If h is h(x) = (x+1) mod 6, we can get it from F2(F2(F3(x))).

But if we replace F3 with F4 (X) = (x+4) mod 6, then we can never make h, because all combinations of F2 and F4 keep the same odd/even parity of the inputs.

Reduction: Kozen, who has the paper with the reduction on Finite Automata Intersection, uses that problem here as the basis for his reductions.  G&J say that the reduction is from Finite Automata Intersection, but since the finite automata we use are the ones created in that reduction, I think it’s more correct to say that this reduction is from LBA Acceptance, since that is where we start with an arbitrary problem instance.

The Finite Automata Intersection reduction started with an arbitrary machine M and an input string w, and made a bunch of finite automata Fi such that M accepts w if and only if there was at least one string in the language of each F1 (i.e., the intersection of the languages of the machines is non-empty). We’ll label state j of machine i qij.  Because they are FA’s, each machine i has one start state (qistart ), and they were built to have one final state (qifinal).

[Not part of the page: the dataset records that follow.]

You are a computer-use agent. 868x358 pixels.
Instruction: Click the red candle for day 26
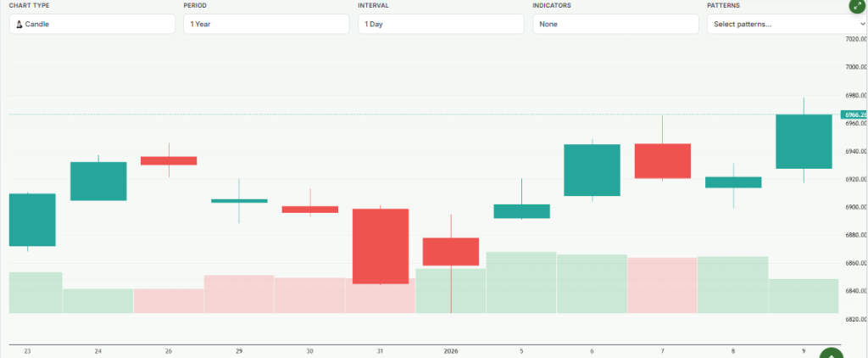click(169, 160)
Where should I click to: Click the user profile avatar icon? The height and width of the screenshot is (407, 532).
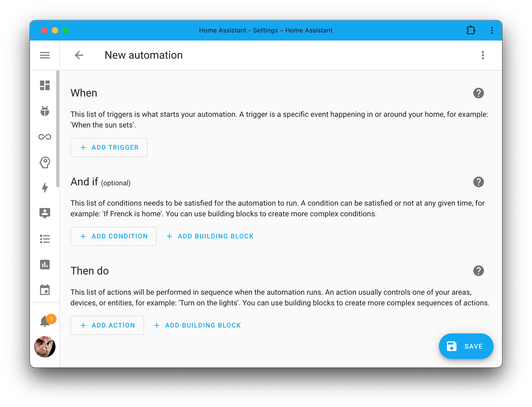pyautogui.click(x=45, y=347)
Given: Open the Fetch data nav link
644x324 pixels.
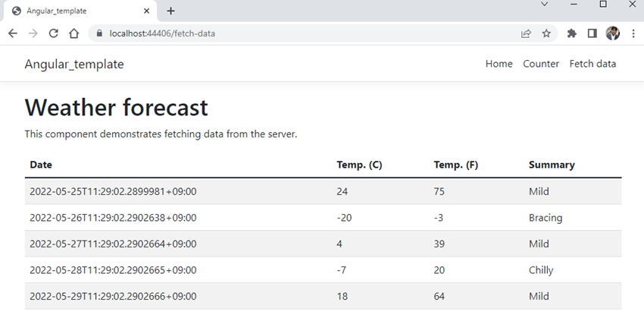Looking at the screenshot, I should pyautogui.click(x=592, y=64).

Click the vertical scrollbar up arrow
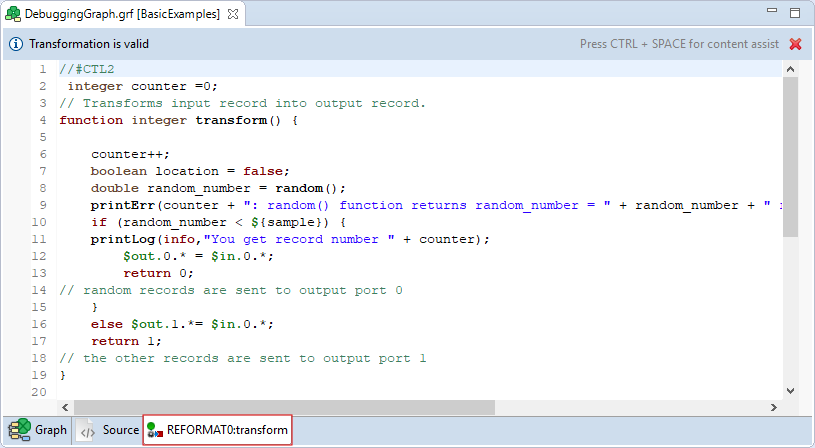(x=791, y=69)
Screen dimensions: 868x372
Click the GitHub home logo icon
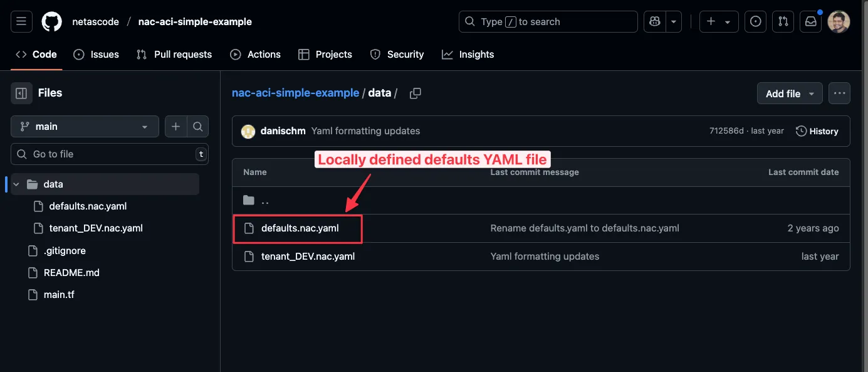(x=51, y=21)
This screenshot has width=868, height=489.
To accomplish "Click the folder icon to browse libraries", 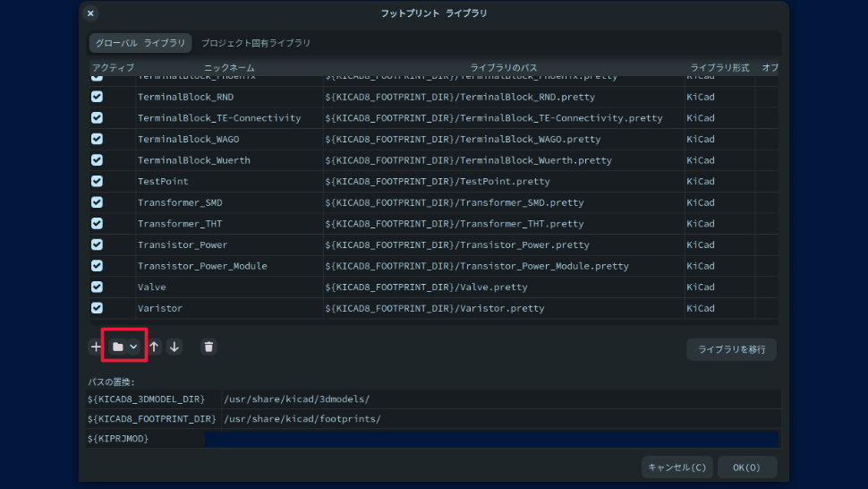I will click(x=117, y=347).
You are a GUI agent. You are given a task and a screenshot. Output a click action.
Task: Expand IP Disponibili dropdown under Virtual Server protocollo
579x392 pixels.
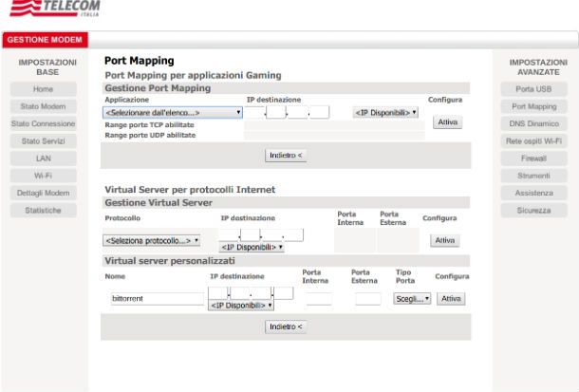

Create a set A which will be the set of the states of all machines, plus three extra elements: o1, o2, and o3.  Every symbol in the common alphabet of the machines a gets a function fa:

  • fa(qjj ) = The state we go to from qij on input a.  Note that this will be some qik for some k (some state on the same machine).
  • fa(o1) = o3
  • fa(o2) = o2
  • fa(o3) = o3

It’s worth mentioning that since the machines are DFAs, there is a well-defined transition from each state on each input symbol, so these are functions that provide a single value for each domain element.  Also notice that we can compose these functions to build fw for some string w: fw(q) = the state we end up in starting in state q on the string w.  This means that a machine i accepts a string w iff fw(qistart ) = qifinal.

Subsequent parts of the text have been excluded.